Creo que, hasta ahora y desde el retorno a la democracia, Chile se ha salvado de tener liderazgos populistas exitosos. El libro de María Esperanza Casullo sobre el tema nos puede dar algunas pistas, pero creo que sigue siendo un dilema el por qué el país ha mantenido niveles más bien bajos de proyectos y preferencias populistas, dadas las condiciones estructurales que enfrenta. Quizás tiene que ver con un problema de oferta política, en la que los actores políticos actuales están demasiado desprestigiados para promover un discurso de ese tipo. El surgimiento de Pamela Jiles es un buen test a esta hipótesis.
También queda la idea de que es más fácil explotar «políticas de identidad» entre grupos con creencias «especiales» similares. ¿Ves una relación? ¿Es posible que con nuestro sistema electoral actual, se potencie este tipo de efectos?

_Actividades_:
[a] Resume en dos oraciones el texto sobre el populismo en Chile.
[b] En el texto sobre el populismo en Chile, ¿qué se presenta como un buen test para la hipótesis sobre la oferta política?
[c] Transcribe el fragmento del texto sobre el populismo en Chile que va desde «Creo que, hasta» hasta «a esta hipótesis.», ambos incluidos.
Los registros que aparecen a continuación proceden de otra fuente.

_Datos en estudio_:
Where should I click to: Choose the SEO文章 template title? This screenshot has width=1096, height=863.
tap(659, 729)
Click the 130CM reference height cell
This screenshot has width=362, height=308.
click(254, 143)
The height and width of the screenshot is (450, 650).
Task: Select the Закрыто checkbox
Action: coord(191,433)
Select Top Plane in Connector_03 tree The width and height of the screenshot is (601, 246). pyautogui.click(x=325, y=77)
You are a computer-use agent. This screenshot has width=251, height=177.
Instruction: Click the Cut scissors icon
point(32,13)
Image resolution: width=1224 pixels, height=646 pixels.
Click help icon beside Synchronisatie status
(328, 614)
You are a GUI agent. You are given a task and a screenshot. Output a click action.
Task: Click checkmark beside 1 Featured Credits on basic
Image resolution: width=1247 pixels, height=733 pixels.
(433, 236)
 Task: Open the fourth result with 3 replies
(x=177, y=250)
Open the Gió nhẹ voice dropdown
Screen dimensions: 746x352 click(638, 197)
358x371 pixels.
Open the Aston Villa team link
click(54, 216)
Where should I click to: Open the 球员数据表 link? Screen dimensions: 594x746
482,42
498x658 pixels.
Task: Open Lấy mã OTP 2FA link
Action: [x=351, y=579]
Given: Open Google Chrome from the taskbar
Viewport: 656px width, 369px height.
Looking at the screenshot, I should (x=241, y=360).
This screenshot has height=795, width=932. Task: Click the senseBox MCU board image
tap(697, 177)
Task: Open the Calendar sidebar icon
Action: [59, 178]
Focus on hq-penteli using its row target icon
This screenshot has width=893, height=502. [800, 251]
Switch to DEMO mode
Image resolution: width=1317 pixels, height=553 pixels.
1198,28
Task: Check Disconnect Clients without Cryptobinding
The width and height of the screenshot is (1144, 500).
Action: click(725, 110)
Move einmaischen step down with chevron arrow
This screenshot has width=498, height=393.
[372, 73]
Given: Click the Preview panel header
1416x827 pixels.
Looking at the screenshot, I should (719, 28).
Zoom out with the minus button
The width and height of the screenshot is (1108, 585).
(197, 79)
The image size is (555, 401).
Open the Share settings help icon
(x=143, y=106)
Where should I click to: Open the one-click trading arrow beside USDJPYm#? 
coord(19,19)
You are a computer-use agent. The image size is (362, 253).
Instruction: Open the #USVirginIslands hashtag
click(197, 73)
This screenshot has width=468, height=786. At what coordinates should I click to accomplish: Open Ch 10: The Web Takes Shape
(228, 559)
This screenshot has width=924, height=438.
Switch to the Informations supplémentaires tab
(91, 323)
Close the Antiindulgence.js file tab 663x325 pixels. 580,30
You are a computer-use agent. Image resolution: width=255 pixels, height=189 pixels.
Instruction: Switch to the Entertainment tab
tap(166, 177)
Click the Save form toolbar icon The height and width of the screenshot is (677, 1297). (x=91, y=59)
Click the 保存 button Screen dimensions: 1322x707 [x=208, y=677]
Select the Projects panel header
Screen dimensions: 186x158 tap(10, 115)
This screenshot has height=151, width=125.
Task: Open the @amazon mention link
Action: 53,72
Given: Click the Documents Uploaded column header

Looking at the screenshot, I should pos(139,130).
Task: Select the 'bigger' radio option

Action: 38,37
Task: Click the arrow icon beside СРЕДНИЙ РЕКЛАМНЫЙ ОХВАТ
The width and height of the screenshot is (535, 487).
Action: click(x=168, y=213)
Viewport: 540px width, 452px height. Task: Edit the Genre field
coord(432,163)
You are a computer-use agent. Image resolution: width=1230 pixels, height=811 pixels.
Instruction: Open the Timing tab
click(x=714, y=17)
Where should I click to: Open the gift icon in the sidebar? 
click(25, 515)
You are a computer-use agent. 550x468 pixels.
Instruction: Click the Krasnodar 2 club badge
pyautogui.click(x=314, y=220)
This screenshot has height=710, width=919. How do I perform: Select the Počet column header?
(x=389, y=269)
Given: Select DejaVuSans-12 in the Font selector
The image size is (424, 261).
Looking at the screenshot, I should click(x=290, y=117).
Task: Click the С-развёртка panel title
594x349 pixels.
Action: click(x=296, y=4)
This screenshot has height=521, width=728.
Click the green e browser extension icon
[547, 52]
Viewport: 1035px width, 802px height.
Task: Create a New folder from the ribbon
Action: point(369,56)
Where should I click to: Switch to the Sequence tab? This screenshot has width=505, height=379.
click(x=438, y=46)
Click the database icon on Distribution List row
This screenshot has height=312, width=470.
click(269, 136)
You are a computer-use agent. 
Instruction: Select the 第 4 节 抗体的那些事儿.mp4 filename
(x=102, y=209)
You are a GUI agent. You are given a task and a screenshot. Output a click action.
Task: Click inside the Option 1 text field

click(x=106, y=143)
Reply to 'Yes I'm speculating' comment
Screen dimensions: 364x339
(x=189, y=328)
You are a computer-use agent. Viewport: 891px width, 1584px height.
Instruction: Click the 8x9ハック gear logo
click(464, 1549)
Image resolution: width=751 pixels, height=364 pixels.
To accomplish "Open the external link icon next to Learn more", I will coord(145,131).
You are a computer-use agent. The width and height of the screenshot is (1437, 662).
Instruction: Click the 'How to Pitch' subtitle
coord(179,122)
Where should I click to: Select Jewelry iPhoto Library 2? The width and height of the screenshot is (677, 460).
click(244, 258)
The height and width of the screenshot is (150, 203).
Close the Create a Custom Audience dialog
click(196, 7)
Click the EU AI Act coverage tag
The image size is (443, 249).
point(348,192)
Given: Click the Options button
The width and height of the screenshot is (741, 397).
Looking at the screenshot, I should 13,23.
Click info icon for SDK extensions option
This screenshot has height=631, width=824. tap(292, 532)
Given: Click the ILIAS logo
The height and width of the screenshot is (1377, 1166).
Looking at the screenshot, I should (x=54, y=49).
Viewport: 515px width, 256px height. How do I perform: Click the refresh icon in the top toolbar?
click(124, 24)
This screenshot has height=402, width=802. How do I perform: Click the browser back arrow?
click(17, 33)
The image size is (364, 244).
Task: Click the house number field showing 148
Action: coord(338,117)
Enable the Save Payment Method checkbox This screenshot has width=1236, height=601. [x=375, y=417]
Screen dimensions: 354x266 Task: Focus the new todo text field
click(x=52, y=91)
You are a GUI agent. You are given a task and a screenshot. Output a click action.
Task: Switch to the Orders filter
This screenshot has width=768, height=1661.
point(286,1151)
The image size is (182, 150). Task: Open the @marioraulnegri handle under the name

_Respuestas por actividad_:
[a] El texto sostiene que Chile, desde el retorno a la democracia, se ha salvado de tener liderazgos populistas exitosos, y considera un dilema por qué el país ha mantenido niveles bajos de proyectos y preferencias populistas dadas sus condiciones estructurales. Como hipótesis plantea un problema de oferta política, en el que los actores actuales están demasiado desprestigiados, y pregunta si el sistema electoral actual podría potenciar la explotación de «políticas de identidad».

[b] El surgimiento de Pamela Jiles.

[c]
Creo que, hasta ahora y desde el retorno a la democracia, Chile se ha salvado de tener liderazgos populistas exitosos. El libro de María Esperanza Casullo sobre el tema nos puede dar algunas pistas, pero creo que sigue siendo un dilema el por qué el país ha mantenido niveles más bien bajos de proyectos y preferencias populistas, dadas las condiciones estructurales que enfrenta. Quizás tiene que ver con un problema de oferta política, en la que los actores políticos actuales están demasiado desprestigiados para promover un discurso de ese tipo. El surgimiento de Pamela Jiles es un buen test a esta hipótesis.